* [MATERIAL FOR THIS TASK]:
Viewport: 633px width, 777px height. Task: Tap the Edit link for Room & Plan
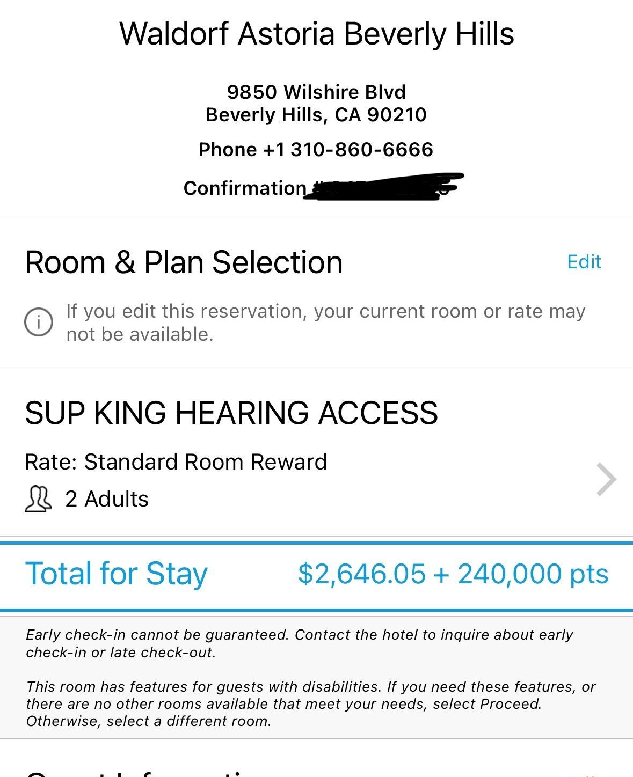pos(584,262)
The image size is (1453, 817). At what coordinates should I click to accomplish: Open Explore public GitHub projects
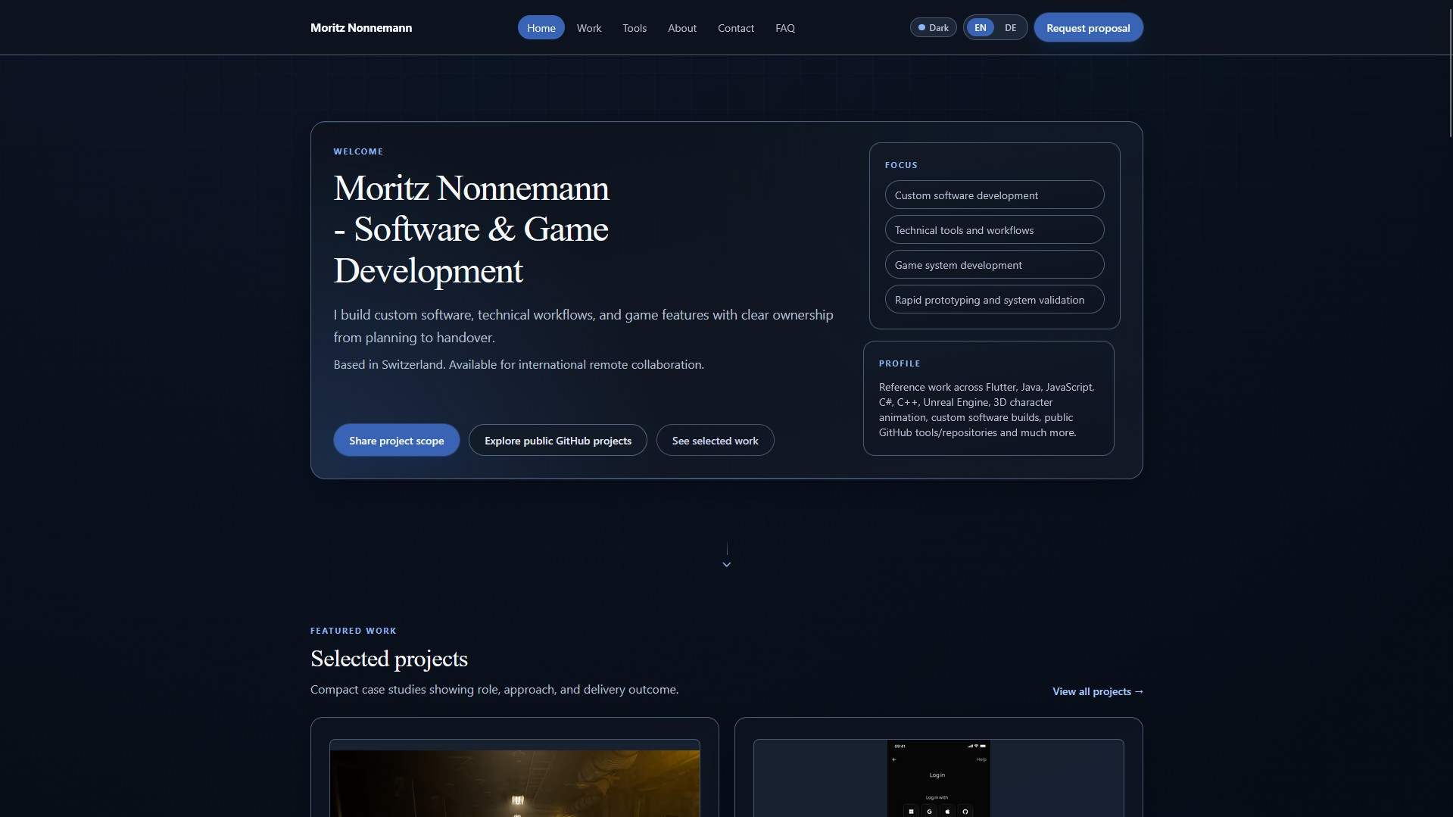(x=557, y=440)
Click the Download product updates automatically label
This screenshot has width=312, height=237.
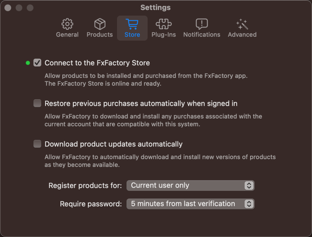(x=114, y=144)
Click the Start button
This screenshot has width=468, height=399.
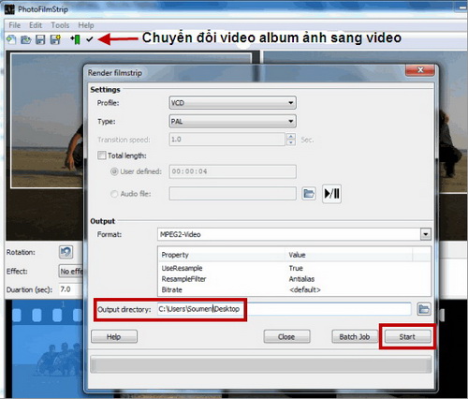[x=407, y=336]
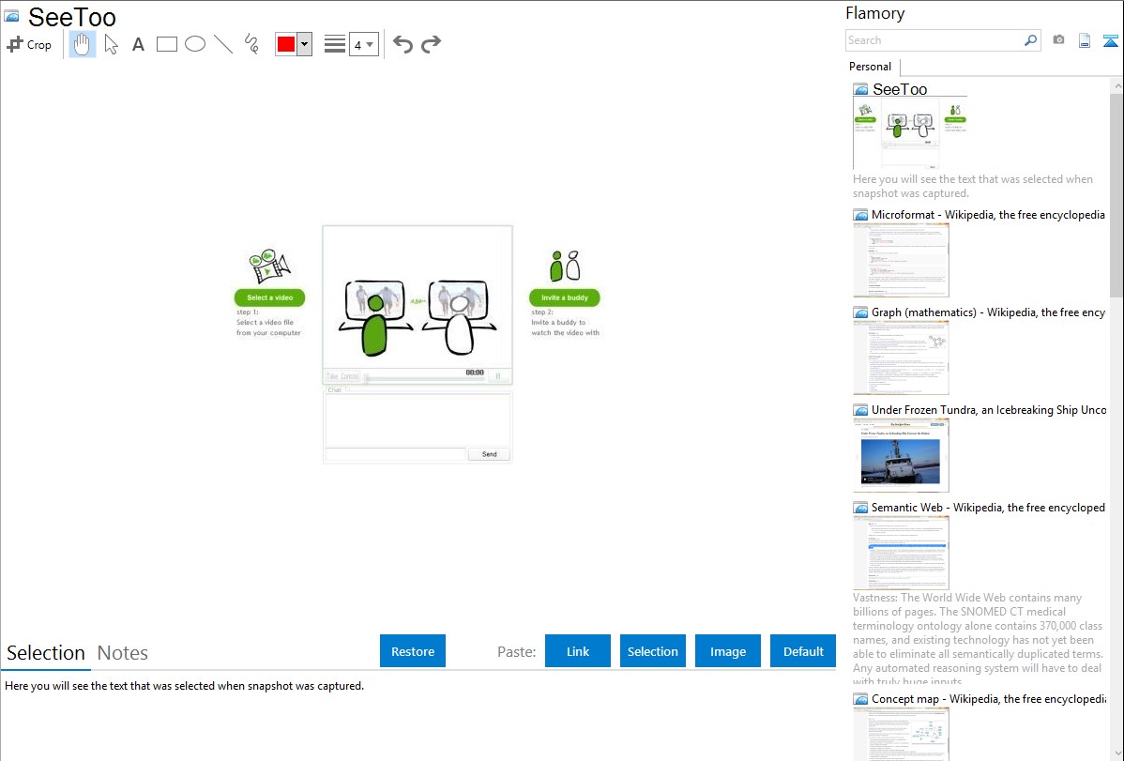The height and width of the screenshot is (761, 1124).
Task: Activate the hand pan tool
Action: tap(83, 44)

* [THE EXERCISE]: Repeat the listing above word for word, leaving out the pictures.

* [ANSWER TO THE PROBLEM]:
Viewport: 633px width, 777px height. Task: Tap the Edit link for Room & Plan
pos(584,262)
The image size is (1453, 817). At what coordinates should I click to accomplish: Open Explore public GitHub projects
(x=557, y=440)
Click the Download product updates automatically label
This screenshot has width=312, height=237.
(x=114, y=144)
Click the Start button
This screenshot has width=468, height=399.
[x=407, y=336]
The height and width of the screenshot is (761, 1124).
Task: Activate the hand pan tool
Action: tap(83, 44)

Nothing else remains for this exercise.